% Generated by roxygen2: do not edit by hand
% Please edit documentation in R/tokens_lookup.R
\name{tokens_lookup}
\alias{tokens_lookup}
\title{apply a dictionary to a tokens object}
\usage{
tokens_lookup(x, dictionary, levels = 1:5, valuetype = c("glob", "regex",
  "fixed"), concatenator = " ", case_insensitive = TRUE, capkeys = FALSE,
  exclusive = TRUE, multiword = TRUE, verbose = FALSE)
}
\arguments{
\item{x}{tokens object to which dictionary or thesaurus will be supplied}

\item{dictionary}{the \link{dictionary}-class object that will be applied to 
\code{x}}

\item{levels}{integers specifying the levels of entries in a hierarchical
dictionary that will be applied.  The top level is 1, and subsequent levels
describe lower nesting levels.  Values may be combined, even if these
levels are not contiguous, e.g. `levels = c(1:3)` will collapse the second
level into the first, but record the third level (if present) collapsed below
the first.  (See examples.)}

\item{valuetype}{how to interpret keyword expressions: \code{"glob"} for 
"glob"-style wildcard expressions; \code{"regex"} for regular expressions;
or \code{"fixed"} for exact matching. See \link{valuetype} for details.}

\item{concatenator}{a charactor that connect words in multi-words entries in \code{x}}

\item{case_insensitive}{ignore the case of dictionary values if \code{TRUE} 
uppercase to distinguish them from other features}

\item{capkeys}{if TRUE, convert dictionary keys to uppercase to distinguish 
them from other features}

\item{exclusive}{if \code{TRUE}, remove all features not in dictionary, 
otherwise, replace values in dictionary with keys while leaving other 
features unaffected}

\item{multiword}{if \code{FALSE}, multi-word entries in dictionary are treated
as single tokens}

\item{verbose}{print status messages if \code{TRUE}}
}
\description{
Convert tokens into equivalence classes defined by values of a dictionary 
object.
}
\examples{
toks <- tokens(data_corpus_inaugural)
dict <- dictionary(list(country = "united states", 
                   law=c('law*', 'constitution'), 
                   freedom=c('free*', 'libert*')))
dfm(tokens_lookup(toks, dict, valuetype='glob', verbose = TRUE))

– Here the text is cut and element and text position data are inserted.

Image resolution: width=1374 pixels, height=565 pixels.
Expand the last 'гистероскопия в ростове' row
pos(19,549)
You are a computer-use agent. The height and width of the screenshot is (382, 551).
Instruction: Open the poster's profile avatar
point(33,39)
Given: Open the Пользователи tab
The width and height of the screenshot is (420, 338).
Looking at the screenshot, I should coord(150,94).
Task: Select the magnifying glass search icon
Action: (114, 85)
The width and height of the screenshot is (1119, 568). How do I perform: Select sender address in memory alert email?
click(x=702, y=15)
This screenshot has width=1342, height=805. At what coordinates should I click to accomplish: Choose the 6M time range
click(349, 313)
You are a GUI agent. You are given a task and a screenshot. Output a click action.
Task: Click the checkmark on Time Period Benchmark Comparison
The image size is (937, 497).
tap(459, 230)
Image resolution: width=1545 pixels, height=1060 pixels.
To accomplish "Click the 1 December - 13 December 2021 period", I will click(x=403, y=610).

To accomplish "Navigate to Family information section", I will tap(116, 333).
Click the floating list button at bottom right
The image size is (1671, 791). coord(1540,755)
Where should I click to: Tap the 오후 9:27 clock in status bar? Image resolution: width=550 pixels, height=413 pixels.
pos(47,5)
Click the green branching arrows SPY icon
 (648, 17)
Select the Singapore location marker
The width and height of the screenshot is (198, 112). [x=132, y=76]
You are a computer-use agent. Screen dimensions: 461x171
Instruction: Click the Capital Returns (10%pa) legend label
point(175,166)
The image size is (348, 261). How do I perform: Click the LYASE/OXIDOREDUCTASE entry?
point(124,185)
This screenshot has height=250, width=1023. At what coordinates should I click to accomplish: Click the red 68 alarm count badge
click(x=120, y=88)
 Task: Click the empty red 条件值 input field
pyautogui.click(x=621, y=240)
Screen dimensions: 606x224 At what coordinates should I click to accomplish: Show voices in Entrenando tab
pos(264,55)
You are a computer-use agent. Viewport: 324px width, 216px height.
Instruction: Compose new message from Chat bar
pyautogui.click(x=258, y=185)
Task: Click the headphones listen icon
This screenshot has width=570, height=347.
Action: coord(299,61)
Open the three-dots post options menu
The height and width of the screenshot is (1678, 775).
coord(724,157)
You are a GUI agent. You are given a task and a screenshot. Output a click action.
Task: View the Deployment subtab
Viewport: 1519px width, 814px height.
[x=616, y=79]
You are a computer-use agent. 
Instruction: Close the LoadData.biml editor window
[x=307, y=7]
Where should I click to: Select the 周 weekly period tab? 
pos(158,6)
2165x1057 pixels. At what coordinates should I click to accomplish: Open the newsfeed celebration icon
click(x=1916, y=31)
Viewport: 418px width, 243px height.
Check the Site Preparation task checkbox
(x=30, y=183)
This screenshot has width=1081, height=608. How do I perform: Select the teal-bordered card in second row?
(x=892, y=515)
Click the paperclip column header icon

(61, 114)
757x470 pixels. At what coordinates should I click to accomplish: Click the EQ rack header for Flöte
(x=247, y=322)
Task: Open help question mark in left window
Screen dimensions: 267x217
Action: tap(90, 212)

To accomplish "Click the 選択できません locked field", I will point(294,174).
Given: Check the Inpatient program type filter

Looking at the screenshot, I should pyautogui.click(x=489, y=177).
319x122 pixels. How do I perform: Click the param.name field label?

dict_fix <- dictionary(list(country = "united states", 
                       law = c('law', 'constitution'), 
                       freedom = c('freedom', 'liberty'))) 
dfm(applyDictionary(toks, dict_fix, valuetype='fixed'))
dfm(tokens_lookup(toks, dict_fix, valuetype='fixed'))

# hierarchical dictionary example
txt <- c(d1 = "The United States has the Atlantic Ocean and the Pacific Ocean.",
         d2 = "Britain and Ireland have the Irish Sea and the English Channel.")
toks <- tokens(txt)
dict <- dictionary(list(US = list(Countries = c("States"), 
                                  oceans = c("Atlantic", "Pacific")),
                        Europe = list(Countries = c("Britain", "Ireland"),
                                      oceans = list(west = "Irish Sea", 
                                                    east = "English Channel"))))
tokens_lookup(toks, dict, levels = 1)
tokens_lookup(toks, dict, levels = 2)
tokens_lookup(toks, dict, levels = 1:2)
tokens_lookup(toks, dict, levels = 3)
tokens_lookup(toks, dict, levels = c(1,3))
tokens_lookup(toks, dict, levels = c(2,3))
}